_WHAT IS REQUIRED_
Which lines below include "logo"? Copy them all.

_SOURCE MATERIAL_
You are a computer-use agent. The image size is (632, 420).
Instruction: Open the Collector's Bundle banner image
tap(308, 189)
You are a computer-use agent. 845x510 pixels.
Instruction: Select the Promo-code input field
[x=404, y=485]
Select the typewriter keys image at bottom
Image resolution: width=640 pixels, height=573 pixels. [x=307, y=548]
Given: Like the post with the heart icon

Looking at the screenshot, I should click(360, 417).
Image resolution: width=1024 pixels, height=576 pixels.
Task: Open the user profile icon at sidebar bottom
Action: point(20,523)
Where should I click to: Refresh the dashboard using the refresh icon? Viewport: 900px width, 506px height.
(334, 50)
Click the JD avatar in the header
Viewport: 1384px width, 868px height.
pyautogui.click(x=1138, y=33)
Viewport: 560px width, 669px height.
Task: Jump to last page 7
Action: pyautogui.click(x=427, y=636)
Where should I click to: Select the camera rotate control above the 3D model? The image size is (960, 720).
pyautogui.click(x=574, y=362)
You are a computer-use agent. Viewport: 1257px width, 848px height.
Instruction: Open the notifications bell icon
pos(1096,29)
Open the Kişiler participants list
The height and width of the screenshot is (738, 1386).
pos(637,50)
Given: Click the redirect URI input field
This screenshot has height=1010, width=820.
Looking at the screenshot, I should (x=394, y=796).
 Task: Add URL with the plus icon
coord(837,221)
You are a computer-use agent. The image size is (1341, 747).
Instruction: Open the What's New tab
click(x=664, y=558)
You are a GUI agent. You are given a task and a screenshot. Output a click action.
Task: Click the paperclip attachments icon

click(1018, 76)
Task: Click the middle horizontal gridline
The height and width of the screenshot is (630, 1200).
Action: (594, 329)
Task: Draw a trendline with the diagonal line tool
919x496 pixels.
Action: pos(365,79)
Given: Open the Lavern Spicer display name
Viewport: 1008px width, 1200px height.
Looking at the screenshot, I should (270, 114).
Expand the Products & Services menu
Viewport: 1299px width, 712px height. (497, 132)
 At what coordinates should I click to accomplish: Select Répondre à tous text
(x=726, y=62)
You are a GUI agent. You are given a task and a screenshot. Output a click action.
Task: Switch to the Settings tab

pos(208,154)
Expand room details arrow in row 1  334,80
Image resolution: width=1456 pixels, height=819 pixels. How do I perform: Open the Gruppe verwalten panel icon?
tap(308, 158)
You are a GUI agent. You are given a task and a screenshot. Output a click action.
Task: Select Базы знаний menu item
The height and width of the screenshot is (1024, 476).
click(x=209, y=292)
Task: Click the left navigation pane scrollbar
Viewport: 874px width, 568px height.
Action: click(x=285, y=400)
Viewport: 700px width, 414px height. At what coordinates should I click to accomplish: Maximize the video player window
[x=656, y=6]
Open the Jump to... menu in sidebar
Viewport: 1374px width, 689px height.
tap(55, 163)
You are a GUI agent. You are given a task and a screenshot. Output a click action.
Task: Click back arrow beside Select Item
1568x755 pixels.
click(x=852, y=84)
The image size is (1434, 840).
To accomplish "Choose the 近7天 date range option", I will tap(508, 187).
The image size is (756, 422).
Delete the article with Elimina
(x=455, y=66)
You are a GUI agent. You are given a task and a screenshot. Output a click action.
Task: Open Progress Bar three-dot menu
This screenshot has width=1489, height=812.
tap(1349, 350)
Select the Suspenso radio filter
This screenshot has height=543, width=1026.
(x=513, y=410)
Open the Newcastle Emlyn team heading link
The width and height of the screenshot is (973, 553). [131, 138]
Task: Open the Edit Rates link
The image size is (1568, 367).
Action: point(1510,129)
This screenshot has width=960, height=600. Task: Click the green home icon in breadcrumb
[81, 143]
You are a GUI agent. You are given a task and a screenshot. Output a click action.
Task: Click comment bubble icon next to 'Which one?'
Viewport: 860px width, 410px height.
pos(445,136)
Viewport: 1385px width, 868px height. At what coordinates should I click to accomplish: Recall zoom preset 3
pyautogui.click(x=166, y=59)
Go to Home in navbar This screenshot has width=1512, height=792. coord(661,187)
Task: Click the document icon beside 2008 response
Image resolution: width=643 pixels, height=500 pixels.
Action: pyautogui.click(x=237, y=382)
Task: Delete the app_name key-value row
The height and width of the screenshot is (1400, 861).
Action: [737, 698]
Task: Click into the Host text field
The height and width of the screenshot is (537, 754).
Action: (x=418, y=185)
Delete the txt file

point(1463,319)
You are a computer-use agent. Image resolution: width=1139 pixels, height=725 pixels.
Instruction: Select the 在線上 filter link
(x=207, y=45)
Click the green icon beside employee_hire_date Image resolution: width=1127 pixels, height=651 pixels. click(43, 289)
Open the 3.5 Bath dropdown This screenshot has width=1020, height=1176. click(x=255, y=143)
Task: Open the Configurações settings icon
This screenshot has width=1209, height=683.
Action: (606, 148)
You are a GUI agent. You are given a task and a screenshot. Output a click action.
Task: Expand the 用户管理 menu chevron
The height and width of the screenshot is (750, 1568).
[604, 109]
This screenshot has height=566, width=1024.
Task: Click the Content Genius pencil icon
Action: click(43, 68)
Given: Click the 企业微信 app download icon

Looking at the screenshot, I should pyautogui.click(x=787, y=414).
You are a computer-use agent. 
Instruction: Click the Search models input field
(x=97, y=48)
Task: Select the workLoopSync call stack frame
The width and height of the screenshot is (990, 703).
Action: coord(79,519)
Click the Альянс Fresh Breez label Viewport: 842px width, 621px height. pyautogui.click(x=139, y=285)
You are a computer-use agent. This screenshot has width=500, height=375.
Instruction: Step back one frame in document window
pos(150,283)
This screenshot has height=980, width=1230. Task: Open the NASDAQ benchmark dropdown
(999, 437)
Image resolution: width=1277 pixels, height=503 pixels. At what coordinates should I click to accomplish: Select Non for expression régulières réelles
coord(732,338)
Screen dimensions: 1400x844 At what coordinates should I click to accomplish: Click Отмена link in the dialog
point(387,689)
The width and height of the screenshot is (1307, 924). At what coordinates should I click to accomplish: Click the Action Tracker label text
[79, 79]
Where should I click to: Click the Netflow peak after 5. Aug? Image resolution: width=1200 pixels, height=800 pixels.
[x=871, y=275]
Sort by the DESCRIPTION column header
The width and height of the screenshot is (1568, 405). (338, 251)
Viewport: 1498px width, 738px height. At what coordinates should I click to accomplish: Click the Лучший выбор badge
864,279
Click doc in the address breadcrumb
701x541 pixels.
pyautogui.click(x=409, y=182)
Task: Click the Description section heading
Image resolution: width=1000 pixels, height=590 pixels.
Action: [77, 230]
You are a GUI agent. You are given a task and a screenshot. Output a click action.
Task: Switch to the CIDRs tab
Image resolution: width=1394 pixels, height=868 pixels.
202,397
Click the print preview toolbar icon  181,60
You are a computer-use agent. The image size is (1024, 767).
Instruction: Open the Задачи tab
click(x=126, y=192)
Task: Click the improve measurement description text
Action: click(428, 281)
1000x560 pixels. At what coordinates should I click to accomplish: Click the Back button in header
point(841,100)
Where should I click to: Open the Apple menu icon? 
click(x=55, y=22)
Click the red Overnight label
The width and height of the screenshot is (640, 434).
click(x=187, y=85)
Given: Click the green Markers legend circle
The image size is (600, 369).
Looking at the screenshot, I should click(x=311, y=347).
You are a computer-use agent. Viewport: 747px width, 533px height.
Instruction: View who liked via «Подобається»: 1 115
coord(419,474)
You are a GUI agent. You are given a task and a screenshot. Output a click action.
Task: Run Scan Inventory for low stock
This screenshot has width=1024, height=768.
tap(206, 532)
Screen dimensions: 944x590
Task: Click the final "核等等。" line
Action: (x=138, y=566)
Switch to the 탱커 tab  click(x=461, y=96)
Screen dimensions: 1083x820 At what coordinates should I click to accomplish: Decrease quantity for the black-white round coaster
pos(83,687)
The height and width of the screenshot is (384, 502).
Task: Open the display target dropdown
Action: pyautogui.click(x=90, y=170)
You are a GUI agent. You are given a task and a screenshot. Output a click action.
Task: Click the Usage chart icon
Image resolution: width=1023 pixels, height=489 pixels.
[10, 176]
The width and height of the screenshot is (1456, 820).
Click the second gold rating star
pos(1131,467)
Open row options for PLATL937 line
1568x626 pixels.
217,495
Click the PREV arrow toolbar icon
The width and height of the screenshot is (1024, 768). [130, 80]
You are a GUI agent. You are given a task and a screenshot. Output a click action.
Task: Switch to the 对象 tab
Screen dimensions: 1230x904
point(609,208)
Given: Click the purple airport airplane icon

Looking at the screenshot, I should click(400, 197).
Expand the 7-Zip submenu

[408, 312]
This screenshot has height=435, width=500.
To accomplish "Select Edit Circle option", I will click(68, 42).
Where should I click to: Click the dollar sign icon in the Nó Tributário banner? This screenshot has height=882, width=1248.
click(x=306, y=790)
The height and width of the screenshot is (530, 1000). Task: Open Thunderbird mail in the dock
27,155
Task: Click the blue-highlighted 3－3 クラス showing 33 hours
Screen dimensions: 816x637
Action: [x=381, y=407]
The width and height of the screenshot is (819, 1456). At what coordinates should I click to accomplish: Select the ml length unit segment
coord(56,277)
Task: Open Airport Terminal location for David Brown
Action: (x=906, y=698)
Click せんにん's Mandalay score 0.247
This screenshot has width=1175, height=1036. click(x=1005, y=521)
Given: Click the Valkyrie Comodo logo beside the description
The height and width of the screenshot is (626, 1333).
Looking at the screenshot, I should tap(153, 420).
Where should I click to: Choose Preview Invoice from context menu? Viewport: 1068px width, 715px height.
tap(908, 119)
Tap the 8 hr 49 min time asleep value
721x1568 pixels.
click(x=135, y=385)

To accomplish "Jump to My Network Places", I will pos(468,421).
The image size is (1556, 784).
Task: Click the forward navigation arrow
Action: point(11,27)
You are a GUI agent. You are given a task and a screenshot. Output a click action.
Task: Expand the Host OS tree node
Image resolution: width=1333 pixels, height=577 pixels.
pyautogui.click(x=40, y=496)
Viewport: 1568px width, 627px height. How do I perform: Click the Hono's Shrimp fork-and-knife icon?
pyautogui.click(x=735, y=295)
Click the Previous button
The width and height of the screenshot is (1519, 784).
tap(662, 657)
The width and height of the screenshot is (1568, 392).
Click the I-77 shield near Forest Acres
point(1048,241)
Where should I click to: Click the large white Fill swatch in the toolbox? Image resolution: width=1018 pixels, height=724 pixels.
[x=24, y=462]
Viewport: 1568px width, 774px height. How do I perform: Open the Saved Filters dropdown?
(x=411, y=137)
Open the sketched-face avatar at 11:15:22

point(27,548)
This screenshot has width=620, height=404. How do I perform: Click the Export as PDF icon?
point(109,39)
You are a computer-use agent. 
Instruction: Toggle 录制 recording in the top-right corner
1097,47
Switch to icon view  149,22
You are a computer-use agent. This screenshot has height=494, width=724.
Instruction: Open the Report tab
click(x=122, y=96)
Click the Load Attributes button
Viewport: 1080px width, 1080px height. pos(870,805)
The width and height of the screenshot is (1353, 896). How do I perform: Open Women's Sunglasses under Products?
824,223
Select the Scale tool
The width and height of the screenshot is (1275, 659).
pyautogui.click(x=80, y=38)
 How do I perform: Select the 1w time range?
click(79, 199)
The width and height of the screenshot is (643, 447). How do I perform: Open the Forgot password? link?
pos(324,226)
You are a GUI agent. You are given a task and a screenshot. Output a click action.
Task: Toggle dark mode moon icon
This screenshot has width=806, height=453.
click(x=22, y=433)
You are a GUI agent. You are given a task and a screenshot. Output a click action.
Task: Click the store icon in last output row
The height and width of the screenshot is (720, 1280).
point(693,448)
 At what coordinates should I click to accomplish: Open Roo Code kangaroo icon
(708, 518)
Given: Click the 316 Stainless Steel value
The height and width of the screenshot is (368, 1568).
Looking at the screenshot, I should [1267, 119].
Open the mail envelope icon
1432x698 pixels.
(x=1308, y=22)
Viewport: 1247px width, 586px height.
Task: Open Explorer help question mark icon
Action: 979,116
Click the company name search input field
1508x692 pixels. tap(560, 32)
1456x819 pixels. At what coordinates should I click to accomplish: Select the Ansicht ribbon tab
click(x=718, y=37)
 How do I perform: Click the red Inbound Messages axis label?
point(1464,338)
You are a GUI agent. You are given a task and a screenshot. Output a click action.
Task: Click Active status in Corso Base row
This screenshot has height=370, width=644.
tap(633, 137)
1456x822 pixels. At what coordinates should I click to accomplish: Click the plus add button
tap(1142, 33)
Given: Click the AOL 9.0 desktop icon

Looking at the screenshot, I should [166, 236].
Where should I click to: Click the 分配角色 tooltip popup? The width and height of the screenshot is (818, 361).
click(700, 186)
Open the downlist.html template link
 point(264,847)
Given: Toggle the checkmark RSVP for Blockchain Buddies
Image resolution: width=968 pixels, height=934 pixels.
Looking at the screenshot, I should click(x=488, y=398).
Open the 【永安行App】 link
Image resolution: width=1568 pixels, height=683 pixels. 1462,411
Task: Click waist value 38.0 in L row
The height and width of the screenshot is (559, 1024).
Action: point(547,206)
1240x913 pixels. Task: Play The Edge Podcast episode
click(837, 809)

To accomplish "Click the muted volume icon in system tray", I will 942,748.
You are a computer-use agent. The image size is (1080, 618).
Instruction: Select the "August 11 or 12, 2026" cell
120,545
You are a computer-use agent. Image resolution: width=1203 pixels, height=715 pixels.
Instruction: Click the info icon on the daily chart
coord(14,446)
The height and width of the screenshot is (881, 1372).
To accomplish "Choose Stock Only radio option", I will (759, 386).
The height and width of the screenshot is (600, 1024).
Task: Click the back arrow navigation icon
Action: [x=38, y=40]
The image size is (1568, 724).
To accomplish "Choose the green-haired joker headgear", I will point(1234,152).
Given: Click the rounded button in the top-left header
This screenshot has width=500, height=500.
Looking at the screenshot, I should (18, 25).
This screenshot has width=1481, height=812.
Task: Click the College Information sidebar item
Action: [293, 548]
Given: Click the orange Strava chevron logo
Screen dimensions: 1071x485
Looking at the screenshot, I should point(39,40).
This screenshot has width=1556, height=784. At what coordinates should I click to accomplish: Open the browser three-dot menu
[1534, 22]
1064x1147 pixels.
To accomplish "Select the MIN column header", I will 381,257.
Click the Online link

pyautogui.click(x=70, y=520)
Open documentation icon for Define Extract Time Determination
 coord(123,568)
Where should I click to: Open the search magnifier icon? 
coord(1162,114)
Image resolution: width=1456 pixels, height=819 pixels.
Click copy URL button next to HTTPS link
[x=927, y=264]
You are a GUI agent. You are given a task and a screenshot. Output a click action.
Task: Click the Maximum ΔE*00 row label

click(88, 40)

_SOLUTION FOR THIS PROBLEM_
Given: Click the Valkyrie Comodo logo beside the description
Given: Click the orange Strava chevron logo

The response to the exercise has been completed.